Am 13. Oktober wehte es mit ungewöhnlicher Heftigkeit aus Nord-West und es lief eine starke Sturmflut auf. Zufälligerweise hatte an diesem Tage, mittags gegen 12:15 Uhr, der wachthabende Matrose auf dem etwa 6 km von der Baustelle entferntem Leuchtschiff ›Bremen‹ den Leuchtturmbau eben ins Auge gefast, als er denselben plötzlich unter hohem Aufschäumen des Wassers verschwinden sah. Als er unmittelbar darauf ein Fernrohr auf den Punkt richtete, war von der Baustelle nichts mehr zu sehen.
Begreiflicherweise tauchten sofort nach dem Bekanntwerden dieser Nachricht die verschiedenartigsten Vermutungen über die Ursachen des Unfalls auf und namentlich wurde mit einer gewissen Bestimmtheit die Meinung verfochten, das Bauwerk sei auf eine unter dem Sand des Meeresbodens liegende flüssige Klaischicht gestoßen und in diese versunken. Bestätigte sich diese Annahme, so würde für alle Zeiten der Bau eines festen Leuchtturms auf dem ›Roter Sand‹ und vielleicht auf allen übrigen Sanden der Wesermündung ausgeschlossen gewesen sein. Es war deshalb eine genaue, die vollste Aufklärung gewährende Untersuchung notwendig. Die aufgestellte Behauptung schien anfangs eine Bestätigung in der Tatsache zu finden, dass bei den ersten oberflächlichen Untersuchungen mittels Auspeilungen keine Spuren des Caissons aufgefunden werden konnten.
Zum Zweck einer möglichst eingehenden Klarstellung wurden, da die Witterung der folgenden Tage eine genaue Untersuchung an Ort und Stelle noch nicht zuließ, zunächst Leute ausgeschickt, um die etwa angetriebenen Caissonhölzer zu rekognoszieren. Es wurden deren am Elbufer und an dem Nordseestrand zwischen Elbe und Eider auch im ganzen 43 Stück aufgefunden; da diese Hölzer indessen sämtlich vom oberen Teil des Caissons herrührten, so ließen sich daraus noch keine bestimmten Schlüsse herleiten.
Als es dann später bei günstigem Wetter gelang, in dem offenen Wasser den Punkt der Baustelle; durch Peilungen und Winkelmessungen genau festzulegen, wurden die Untersuchungen mit Hülfe eines Tauchers fortgesetzt.
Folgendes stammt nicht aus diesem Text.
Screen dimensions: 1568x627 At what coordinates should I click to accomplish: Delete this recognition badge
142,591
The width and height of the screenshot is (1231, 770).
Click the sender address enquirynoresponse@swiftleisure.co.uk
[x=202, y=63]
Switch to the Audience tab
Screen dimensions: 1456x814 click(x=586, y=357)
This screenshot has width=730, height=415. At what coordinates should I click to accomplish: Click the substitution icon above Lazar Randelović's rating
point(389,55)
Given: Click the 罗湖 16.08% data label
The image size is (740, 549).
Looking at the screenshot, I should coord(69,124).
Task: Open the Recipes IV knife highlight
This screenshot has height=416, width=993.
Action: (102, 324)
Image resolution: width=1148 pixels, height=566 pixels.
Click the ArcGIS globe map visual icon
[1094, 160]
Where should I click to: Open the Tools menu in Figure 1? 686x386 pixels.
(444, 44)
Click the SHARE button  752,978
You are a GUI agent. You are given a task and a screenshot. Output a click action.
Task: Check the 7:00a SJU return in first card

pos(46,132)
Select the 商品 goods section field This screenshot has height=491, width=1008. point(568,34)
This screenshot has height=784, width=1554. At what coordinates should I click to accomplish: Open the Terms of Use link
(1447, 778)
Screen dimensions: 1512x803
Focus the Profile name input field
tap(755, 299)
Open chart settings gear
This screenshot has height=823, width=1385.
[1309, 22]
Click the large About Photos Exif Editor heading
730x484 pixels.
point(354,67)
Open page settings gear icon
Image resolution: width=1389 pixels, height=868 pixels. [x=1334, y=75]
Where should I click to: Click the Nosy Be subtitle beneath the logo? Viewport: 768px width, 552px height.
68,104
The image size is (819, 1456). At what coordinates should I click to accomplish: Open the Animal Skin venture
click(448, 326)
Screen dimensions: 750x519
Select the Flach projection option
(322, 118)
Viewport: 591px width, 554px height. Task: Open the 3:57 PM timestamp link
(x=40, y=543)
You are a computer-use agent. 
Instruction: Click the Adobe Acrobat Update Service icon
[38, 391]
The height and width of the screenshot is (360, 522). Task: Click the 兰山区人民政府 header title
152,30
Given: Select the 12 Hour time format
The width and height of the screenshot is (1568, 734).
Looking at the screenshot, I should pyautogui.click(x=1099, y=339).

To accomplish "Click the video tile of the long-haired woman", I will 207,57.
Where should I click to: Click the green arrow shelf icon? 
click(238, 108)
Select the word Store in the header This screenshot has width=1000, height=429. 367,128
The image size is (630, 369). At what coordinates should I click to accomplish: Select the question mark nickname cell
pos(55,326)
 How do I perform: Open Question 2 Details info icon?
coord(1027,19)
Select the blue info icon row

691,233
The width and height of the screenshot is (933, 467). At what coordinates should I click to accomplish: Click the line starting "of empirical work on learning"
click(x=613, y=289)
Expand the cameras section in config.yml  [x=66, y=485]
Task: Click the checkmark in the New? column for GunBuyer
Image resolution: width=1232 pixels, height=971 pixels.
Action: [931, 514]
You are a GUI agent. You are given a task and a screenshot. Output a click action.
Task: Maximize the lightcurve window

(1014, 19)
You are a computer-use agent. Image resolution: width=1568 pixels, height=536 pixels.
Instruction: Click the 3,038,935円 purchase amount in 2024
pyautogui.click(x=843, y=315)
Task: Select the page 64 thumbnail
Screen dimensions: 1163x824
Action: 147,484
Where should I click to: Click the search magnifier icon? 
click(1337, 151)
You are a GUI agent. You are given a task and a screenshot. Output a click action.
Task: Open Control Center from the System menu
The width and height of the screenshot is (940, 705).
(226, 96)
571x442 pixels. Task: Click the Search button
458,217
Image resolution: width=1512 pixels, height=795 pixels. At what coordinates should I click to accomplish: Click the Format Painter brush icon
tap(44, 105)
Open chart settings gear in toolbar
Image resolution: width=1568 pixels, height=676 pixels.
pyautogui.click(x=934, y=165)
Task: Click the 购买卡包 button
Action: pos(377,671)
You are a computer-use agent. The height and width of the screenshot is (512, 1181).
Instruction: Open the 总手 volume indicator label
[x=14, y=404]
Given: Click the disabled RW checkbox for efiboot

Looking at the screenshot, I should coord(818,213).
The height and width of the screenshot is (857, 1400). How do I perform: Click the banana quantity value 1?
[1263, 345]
Diese Arbeiten waren bei der großen Wassertiefe und der ungünstigen Jahreszeit namentlich deshalb sehr zeitraubend und kostspielig, weil sich die Arbeitszeit in den kurzen Tagen auf 1 – 2 Stunden beschränkte, da der Taucher sich bei durchkommender Strömung überhaupt nicht unter Wasser halten konnte. Trotzdem wurde durch diese fortgesetzten Untersuchungen die gegenwärtige Beschaffenheit des Caissons schließlich mit voller Sicherheit nachgewiesen und festgestellt, dass ein Versinken des Caissons nicht stattgefunden hat, dass derselbe vielmehr ganz genau in seiner Höhenlage vom 9. Oktober verblieben und in den Blechwänden etwa 2,5 m über dem Meeresboden abgebrochen ist, wobei die in seinem oberen Teil aufgestellten Maschinen, Winden usw. nach der dem Wind abgewendeten Seite, nach Südost hinübergefallen sind. Dass der aufgefundene Stumpf des Caissons nicht etwa der oberen Hälfte desselben angehört, erhellt aus dem Umstand, dass der Taucher etwa 1 m unter dem Bruch der Blechwand die Augbolzen vorfand, welche 14 m über der Schneide angebracht waren.